Sarah L Berga has devoted her career to one of the most hotly debated subjects in the fertility business: getting pregnant without costly drugs. She is one of a handful of physician-scientists exploring how chronic stress may keep some women from ovulating and how relaxation techniques may help. More precisely, these researchers are examining how chronic stress alters brain signals to the hypothalamus, the walnut-size organ that serves as the master of ceremonies overseeing the delicately timed hormonal dance. Or as Berga puts it, she explores "how the hypothalamus talks to the pituitary that in turns talks to the ovary."

Her research suggests that a cascade of events, beginning with stress, leads to reduced levels of two hormones crucial for ovulation. And her published studies, small but scrupulous, are starting to convince her critics.

In a study of 16 women reported in 2003 in the journal Fertility and Sterility, Berga showed that ovulation was restored in seven of eight women who underwent cognitive behavioural therapy, compared with two of eight who did not get therapy.
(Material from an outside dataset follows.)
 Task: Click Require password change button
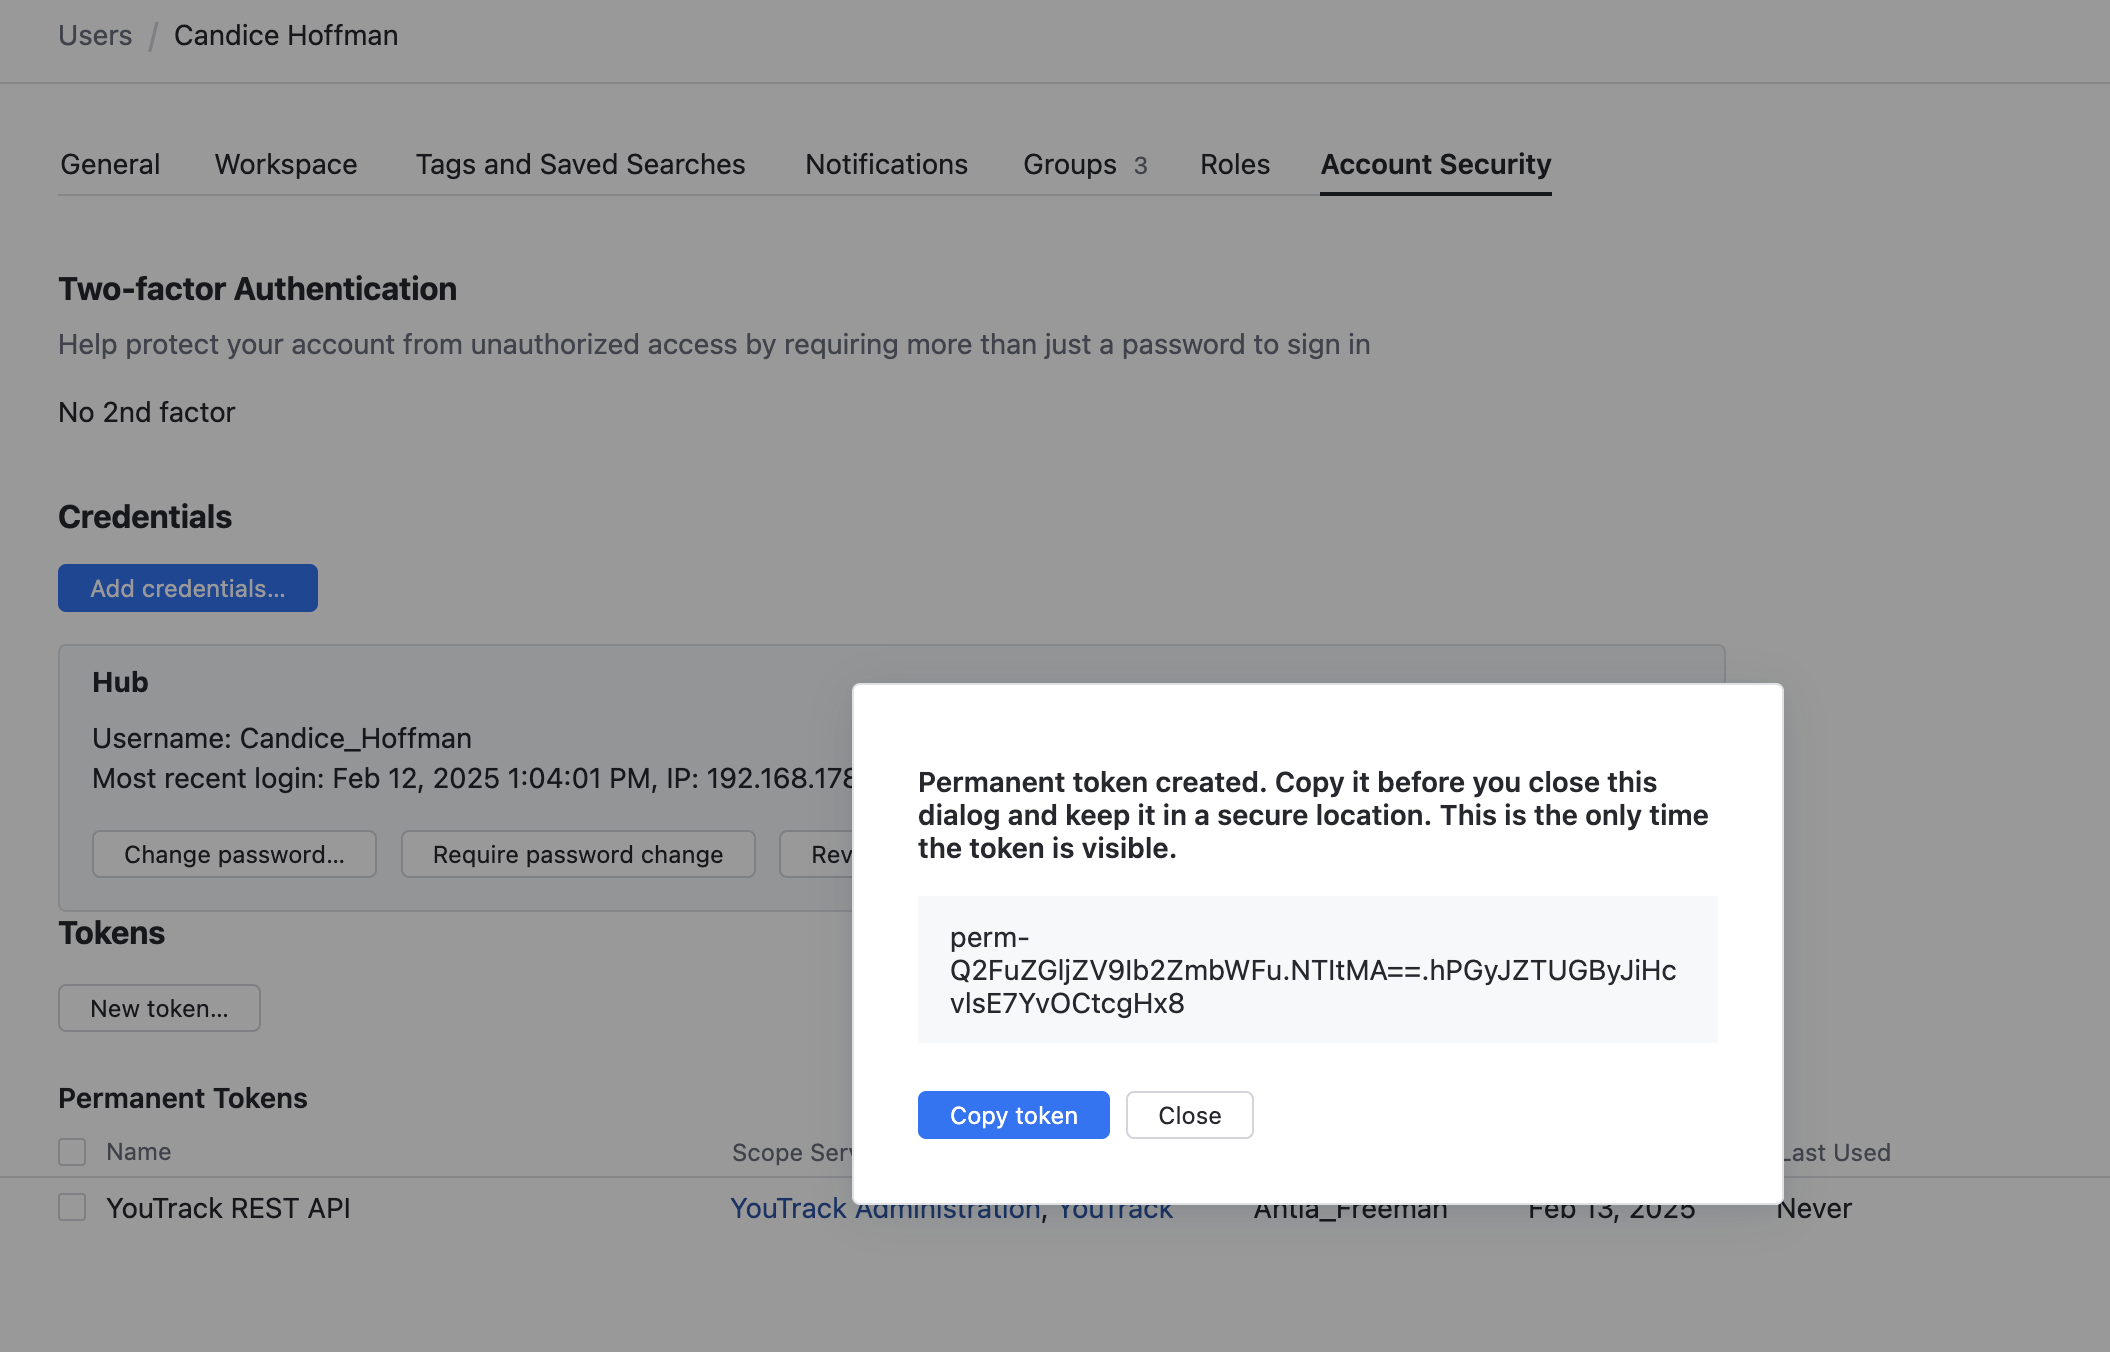tap(578, 854)
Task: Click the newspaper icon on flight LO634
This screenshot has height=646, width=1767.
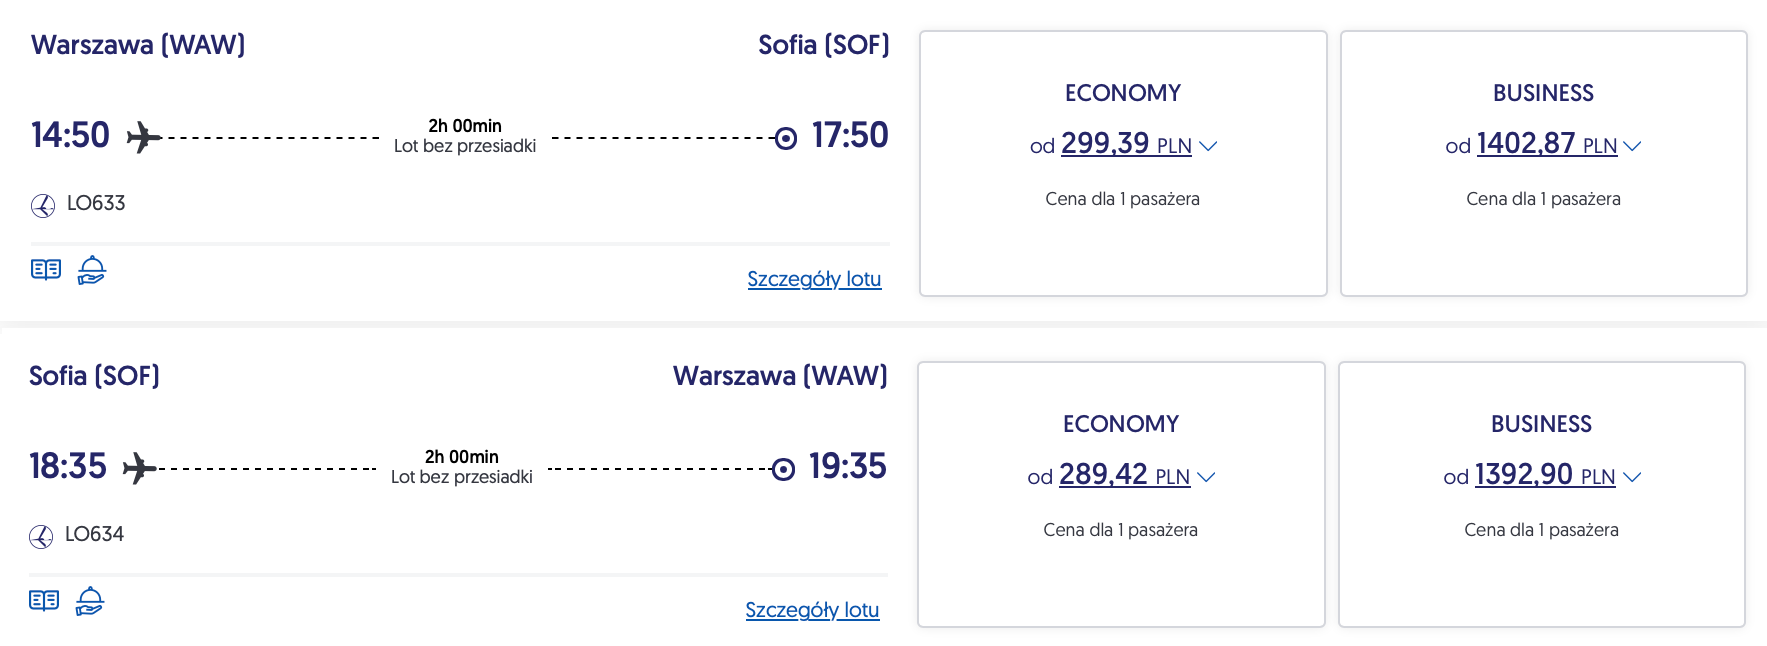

In 2006, in The Journal of Clinical Endocrinology & Metabolism, she reported that women who did not ovulate had excessive levels of cortisol, a stress hormone, in the brain fluid.

Berga spoke recently about her research from her office at Emory University in Atlanta. You've studied not only people but also animals. What did those studies tell you about stress? Before we did the 16-woman study, we studied monkeys. We found that when we stressed monkeys alone, 10 percent stopped menstruating temporarily. When we added exercise and limited their food intake, again about 10 percent stopped enstruating temporarily. But when we combined stress, exercise, and cut down on food, 75 percent became amenorrheic.
Then you did a similar study in which two groups of women — one group with normal ovulation, the other group with stress-related amenorrhea — exercised almost to their full potential. What did you find?

We saw that if you are stressed when you start exercise, your body reacts differently than if you are not chronically stressed and exercise. Not only does it appear that exercise was more stressful for already stressed women, but certainly exercise did not help them lower their stress hormones, which is of course one reason people take up exercising.

Are you saying that a woman who may have had a stressful month at work is hurting her fertility? Isn't life without stress impossible? We are talking about chronic stress related to behaviour or personality. People are designed to endure acute stress. That is a part of life. I am telling women, and men, that it is important to find a balance and learn to cope with their stress.